Due to its intrinsic fluorescence, doxorubicin serves to be a valuable tool in research and imaging.³⁰ To determine Dox-SMDC’s selective binding and uptake, the intracellular localization of the Dox-SMDC in C4-2B and PC-3 cells were observed through laser confocal scanning microscopy (Figure 2). Fluorescence uptake was observed in the PSMA(+) C4-2B cells but not in the PSMA(−) PC3 cells. The presence of CTT1057 (a subnanomolar PSMA inhibitor) completely blocked fluorescence in C4-2B cells supporting the observation that Dox-SMDC was selective for PSMA(+) cells.

Figure 2:

Confocal images of PSMA(+) and PSMA(−) cells treated with Dox-SMDC. C4-2B and PC-3 cells were incubated with Dox-SMDC (10 μM) for 30 min. C4-2B cells were also pre-incubated with a blocker (CTT1057, 100 μM) and then incubated with Dox-SMDC (10 μM) for 30 min. All cells were treated with DAPI after fixation to detect nuclei. Representative images A (DAPI; blue) and B (Dox-SMDC; red) were merged to obtain images C.

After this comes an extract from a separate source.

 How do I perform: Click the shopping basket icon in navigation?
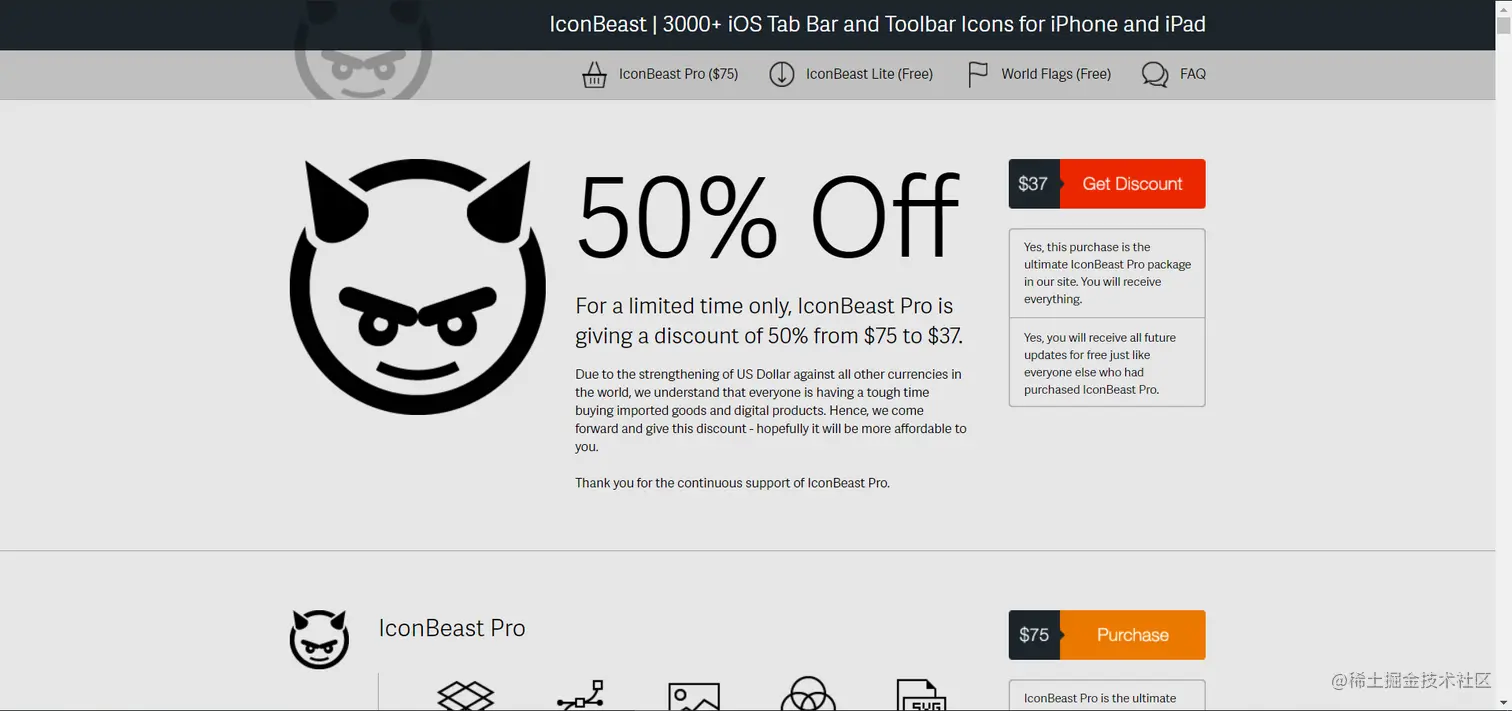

The in vitro performance and selectivity of the SMDC was assessed using both PSMA(+) C4-2B and PSMA(−) PC-3 cell lines (Figure 2). While Dox-SMDC was less potent than free doxorubicin against C4-2B cells, it was more effective against PSMA(+) C4-2B cells in a concentration-dependent manner compared to the PSMA(−) PC-3 cells. These results confirmed the greater selective toxicity of Dox-SMDC for PSMA(+) cells. However, the apparent concentration-dependent toxicity of Dox-SMDC for the PSMA(−) PC-3 cells could not be discounted. Based on our experience with PSMA-targeted nanoparticles, non-specific uptake is not uncommon for aggressive prostate cancer cells.³³ Indeed, others have observed the non-specific spontaneous uptake of non-targeted nanoparticles by cancer cells that traffic differently depending on phenotype.³⁴ To determine whether the observed uptake for Dox-SMDC in the PSMA(−) PC3 cells could be attributed to the known non-specific uptake nanoparticles in cancer cells, we investigated the likelihood for the formation of nanoparticles by Dox-SMDC using dynamic light scattering (DLS). Indeed, we observed an average particle size distribution of 103 nm. Based on the these DLS results it is likely that mode of uptake of Dox-SMDC in PC3 cells, and to some extent in the C4-2B cells, is through mechanisms previously described.³⁴

In conclusion we have developed a PSMA-targeted SMDC outfitted with doxorubicin that exploits the specificity and internalizing nature of our irreversible PSMA inhibitors. The modular assembly of our SMDC is amenable to the preparation of subsequent analogs for which the chemotherapeutic payload can be conveniently substituted. Dox-SMDC prepared for this study maintained the high-affinity for PSMA of the targeting molecule as well as its irreversible mode of binding. While Dox-SMDC was expectedly not as potent as doxorubicin alone, it exhibited significant potency for PSMA(+) cells with additional potency due to non-specific uptake known for cancer cells. With these promising results, we are currently pursuing second-generation analogs to identify a clinically relevant targeted chemotherapeutic agent for prostate cancer as well as other non-prostatic malignancies characterized by neovasculature expression of PSMA.

Figure 3.

Concentration dependent toxicity of doxorubicin (Dox) against PSMA(−) PC-3 cells and PSMA(+) C4-2B cells (A), and concentration dependent toxicity of Dox-SMDC against PSMA(−) PC-3 cells and PSMA(+) C4-2B cells (B). Cells were incubated with doxorubicin for 72 h, and then assessed for viability using CellTiter-Glo. Each assay was performed with three technical replicates and repeated with three different cell passages (n = 3). Standard deviation represented as error bars. An unpaired, Welch’s t-test (two-tailed, 95% confidence interval) was performed to determine statistical significance between different concentrations. **** p <0.0001.